(YOUR ASSIGNMENT)
Go through the listing below. Copy each line that has the string "element".

(INPUT FOR THIS TASK)
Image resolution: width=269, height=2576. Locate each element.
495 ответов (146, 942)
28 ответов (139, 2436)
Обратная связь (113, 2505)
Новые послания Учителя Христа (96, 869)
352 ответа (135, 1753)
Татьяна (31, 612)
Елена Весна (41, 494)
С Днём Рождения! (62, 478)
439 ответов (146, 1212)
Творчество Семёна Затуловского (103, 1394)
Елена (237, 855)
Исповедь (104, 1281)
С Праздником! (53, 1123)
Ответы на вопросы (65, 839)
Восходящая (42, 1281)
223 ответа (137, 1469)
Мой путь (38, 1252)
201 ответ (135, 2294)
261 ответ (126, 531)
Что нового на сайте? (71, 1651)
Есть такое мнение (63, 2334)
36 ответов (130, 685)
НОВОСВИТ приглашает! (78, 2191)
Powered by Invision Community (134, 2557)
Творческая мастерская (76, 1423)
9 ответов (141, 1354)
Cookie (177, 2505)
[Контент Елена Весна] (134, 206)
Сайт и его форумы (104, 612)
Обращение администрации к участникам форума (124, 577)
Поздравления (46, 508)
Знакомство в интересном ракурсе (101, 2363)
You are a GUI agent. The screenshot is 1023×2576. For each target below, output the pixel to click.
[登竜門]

---

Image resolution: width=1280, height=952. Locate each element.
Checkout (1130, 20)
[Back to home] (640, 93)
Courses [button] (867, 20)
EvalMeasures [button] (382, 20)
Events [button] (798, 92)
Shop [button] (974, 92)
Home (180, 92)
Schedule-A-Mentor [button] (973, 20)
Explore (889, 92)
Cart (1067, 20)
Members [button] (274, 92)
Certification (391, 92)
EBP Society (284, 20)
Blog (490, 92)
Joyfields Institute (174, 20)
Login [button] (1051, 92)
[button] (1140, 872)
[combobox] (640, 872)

* * *

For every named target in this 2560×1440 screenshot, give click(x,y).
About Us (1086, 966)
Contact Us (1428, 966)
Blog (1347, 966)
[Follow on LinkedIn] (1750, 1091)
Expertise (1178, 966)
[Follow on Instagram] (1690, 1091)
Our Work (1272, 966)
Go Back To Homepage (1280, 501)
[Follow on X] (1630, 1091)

(WRITTEN RESPONSE)
Image resolution: width=269, height=2576. Locate each element.
Image resolution: width=1280, height=952. Locate each element.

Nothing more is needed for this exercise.